Stated exercise: Pull out each line of the listing below that contains the string "point", matching uppercase and lowercase exactly.

Excerpted records:
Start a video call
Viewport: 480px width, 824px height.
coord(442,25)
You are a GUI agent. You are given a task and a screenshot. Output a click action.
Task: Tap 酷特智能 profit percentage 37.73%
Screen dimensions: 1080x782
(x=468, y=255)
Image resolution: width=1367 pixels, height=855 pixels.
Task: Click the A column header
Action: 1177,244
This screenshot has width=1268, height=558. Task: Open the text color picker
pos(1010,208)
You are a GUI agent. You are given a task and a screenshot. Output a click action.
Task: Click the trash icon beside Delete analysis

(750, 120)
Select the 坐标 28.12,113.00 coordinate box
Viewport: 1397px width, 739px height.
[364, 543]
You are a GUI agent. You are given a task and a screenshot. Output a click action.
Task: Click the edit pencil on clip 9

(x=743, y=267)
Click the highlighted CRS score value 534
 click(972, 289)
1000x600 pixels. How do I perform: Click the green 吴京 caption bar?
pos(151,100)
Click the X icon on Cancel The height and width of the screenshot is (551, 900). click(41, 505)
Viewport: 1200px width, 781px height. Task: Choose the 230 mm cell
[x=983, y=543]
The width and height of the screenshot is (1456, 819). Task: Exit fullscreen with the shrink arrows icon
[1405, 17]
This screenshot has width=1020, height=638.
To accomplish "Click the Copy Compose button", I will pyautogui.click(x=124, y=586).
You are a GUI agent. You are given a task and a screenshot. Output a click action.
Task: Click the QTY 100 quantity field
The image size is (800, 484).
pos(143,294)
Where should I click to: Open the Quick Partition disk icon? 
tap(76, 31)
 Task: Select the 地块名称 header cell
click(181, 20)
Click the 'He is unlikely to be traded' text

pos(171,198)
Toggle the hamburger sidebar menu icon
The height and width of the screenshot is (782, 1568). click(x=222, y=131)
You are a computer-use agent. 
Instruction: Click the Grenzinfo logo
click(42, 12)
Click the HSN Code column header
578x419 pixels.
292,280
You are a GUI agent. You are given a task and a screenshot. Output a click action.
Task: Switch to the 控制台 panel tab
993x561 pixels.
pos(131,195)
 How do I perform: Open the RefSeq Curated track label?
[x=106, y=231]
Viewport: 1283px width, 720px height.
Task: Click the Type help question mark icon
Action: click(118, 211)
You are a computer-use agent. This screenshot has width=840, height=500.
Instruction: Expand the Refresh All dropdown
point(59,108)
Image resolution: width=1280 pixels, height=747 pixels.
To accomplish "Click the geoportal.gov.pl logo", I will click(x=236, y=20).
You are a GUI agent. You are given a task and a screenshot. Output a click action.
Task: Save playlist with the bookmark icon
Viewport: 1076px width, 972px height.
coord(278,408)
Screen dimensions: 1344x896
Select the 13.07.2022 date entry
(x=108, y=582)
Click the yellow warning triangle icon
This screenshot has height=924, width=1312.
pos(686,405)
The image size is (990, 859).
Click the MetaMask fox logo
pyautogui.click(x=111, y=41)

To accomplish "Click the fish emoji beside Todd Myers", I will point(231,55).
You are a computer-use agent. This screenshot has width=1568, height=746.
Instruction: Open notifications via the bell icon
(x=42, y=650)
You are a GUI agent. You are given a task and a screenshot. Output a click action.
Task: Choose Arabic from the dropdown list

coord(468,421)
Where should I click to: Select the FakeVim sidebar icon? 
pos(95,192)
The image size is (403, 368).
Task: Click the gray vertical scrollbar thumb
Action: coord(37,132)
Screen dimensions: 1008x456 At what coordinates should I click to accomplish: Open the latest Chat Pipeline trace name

Exercise output:
point(59,108)
To accomplish "Click the fish emoji beside Todd Myers", I will point(231,55).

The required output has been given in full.